REQUIRED WORK: Each entry should be duplicated exactly, with no line missing.

────

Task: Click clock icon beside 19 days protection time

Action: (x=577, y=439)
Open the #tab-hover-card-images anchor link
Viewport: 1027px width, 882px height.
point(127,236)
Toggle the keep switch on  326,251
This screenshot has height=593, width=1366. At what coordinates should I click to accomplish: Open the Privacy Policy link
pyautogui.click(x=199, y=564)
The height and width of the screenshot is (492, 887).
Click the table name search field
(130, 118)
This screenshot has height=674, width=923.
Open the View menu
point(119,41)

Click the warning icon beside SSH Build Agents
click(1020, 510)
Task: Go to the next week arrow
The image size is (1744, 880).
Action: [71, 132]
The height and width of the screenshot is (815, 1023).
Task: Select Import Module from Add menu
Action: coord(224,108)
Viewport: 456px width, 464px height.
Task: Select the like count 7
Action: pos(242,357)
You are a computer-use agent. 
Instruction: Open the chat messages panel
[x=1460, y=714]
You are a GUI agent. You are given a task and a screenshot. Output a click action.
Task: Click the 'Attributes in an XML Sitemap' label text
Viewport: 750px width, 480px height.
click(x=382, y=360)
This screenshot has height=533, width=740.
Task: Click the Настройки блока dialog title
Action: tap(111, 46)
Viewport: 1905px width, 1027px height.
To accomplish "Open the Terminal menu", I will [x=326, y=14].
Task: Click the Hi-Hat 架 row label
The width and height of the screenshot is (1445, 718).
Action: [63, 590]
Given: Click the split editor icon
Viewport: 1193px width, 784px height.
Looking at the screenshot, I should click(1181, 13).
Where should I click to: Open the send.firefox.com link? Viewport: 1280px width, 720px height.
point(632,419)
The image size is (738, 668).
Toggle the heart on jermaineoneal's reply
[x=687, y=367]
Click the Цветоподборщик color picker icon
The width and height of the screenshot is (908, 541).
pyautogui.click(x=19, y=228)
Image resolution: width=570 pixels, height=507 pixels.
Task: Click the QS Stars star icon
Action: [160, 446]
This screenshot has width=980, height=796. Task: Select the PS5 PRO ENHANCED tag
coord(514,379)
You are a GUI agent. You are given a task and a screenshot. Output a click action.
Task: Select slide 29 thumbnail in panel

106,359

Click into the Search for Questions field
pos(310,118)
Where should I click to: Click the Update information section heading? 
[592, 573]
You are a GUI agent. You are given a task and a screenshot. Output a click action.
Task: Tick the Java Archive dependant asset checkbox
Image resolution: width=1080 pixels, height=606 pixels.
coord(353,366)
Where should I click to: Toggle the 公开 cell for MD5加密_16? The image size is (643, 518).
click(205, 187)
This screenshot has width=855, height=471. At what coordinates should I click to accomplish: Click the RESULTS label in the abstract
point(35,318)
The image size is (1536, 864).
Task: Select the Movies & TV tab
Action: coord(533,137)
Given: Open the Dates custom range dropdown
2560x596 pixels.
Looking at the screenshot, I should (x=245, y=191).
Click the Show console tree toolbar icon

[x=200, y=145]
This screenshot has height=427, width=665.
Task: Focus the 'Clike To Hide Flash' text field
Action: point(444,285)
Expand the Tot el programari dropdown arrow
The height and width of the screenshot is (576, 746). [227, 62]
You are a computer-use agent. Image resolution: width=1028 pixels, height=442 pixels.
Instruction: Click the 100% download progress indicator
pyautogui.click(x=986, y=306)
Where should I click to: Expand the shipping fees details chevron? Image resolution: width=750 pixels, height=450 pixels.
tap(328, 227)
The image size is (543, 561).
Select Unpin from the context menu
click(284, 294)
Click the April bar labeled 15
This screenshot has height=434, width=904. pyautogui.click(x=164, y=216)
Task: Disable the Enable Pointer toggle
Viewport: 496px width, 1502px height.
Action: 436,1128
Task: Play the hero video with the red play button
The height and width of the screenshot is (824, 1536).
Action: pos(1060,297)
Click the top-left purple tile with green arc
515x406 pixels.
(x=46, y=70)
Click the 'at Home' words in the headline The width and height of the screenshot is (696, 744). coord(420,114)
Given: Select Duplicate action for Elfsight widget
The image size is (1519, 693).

────

EXPECTED OUTPUT:
Task: Click clock icon beside 19 days protection time

Action: (x=577, y=439)
Open the #tab-hover-card-images anchor link
Viewport: 1027px width, 882px height.
point(127,236)
Toggle the keep switch on  326,251
This screenshot has height=593, width=1366. At what coordinates should I click to accomplish: Open the Privacy Policy link
pyautogui.click(x=199, y=564)
The height and width of the screenshot is (492, 887).
Click the table name search field
(130, 118)
This screenshot has height=674, width=923.
Open the View menu
point(119,41)

Click the warning icon beside SSH Build Agents
click(1020, 510)
Task: Go to the next week arrow
The image size is (1744, 880).
Action: [71, 132]
The height and width of the screenshot is (815, 1023).
Task: Select Import Module from Add menu
Action: coord(224,108)
Viewport: 456px width, 464px height.
Task: Select the like count 7
Action: pos(242,357)
You are a computer-use agent. 
Instruction: Open the chat messages panel
[x=1460, y=714]
You are a GUI agent. You are given a task and a screenshot. Output a click action.
Task: Click the 'Attributes in an XML Sitemap' label text
Viewport: 750px width, 480px height.
click(x=382, y=360)
This screenshot has height=533, width=740.
Task: Click the Настройки блока dialog title
Action: tap(111, 46)
Viewport: 1905px width, 1027px height.
To accomplish "Open the Terminal menu", I will [x=326, y=14].
Task: Click the Hi-Hat 架 row label
The width and height of the screenshot is (1445, 718).
Action: [63, 590]
Given: Click the split editor icon
Viewport: 1193px width, 784px height.
Looking at the screenshot, I should click(1181, 13).
Where should I click to: Open the send.firefox.com link? Viewport: 1280px width, 720px height.
point(632,419)
The image size is (738, 668).
Toggle the heart on jermaineoneal's reply
[x=687, y=367]
Click the Цветоподборщик color picker icon
The width and height of the screenshot is (908, 541).
pyautogui.click(x=19, y=228)
Image resolution: width=570 pixels, height=507 pixels.
Task: Click the QS Stars star icon
Action: [160, 446]
This screenshot has width=980, height=796. Task: Select the PS5 PRO ENHANCED tag
coord(514,379)
You are a GUI agent. You are given a task and a screenshot. Output a click action.
Task: Select slide 29 thumbnail in panel

106,359

Click into the Search for Questions field
pos(310,118)
Where should I click to: Click the Update information section heading? 
[592, 573]
You are a GUI agent. You are given a task and a screenshot. Output a click action.
Task: Tick the Java Archive dependant asset checkbox
Image resolution: width=1080 pixels, height=606 pixels.
coord(353,366)
Where should I click to: Toggle the 公开 cell for MD5加密_16? The image size is (643, 518).
click(205, 187)
This screenshot has width=855, height=471. At what coordinates should I click to accomplish: Click the RESULTS label in the abstract
point(35,318)
The image size is (1536, 864).
Task: Select the Movies & TV tab
Action: coord(533,137)
Given: Open the Dates custom range dropdown
2560x596 pixels.
Looking at the screenshot, I should (x=245, y=191).
Click the Show console tree toolbar icon

[x=200, y=145]
This screenshot has height=427, width=665.
Task: Focus the 'Clike To Hide Flash' text field
Action: point(444,285)
Expand the Tot el programari dropdown arrow
The height and width of the screenshot is (576, 746). [227, 62]
You are a computer-use agent. Image resolution: width=1028 pixels, height=442 pixels.
Instruction: Click the 100% download progress indicator
pyautogui.click(x=986, y=306)
Where should I click to: Expand the shipping fees details chevron? Image resolution: width=750 pixels, height=450 pixels.
tap(328, 227)
The image size is (543, 561).
Select Unpin from the context menu
click(284, 294)
Click the April bar labeled 15
This screenshot has height=434, width=904. pyautogui.click(x=164, y=216)
Task: Disable the Enable Pointer toggle
Viewport: 496px width, 1502px height.
Action: 436,1128
Task: Play the hero video with the red play button
The height and width of the screenshot is (824, 1536).
Action: pos(1060,297)
Click the top-left purple tile with green arc
515x406 pixels.
(x=46, y=70)
Click the 'at Home' words in the headline The width and height of the screenshot is (696, 744). coord(420,114)
Given: Select Duplicate action for Elfsight widget
The image size is (1519, 693).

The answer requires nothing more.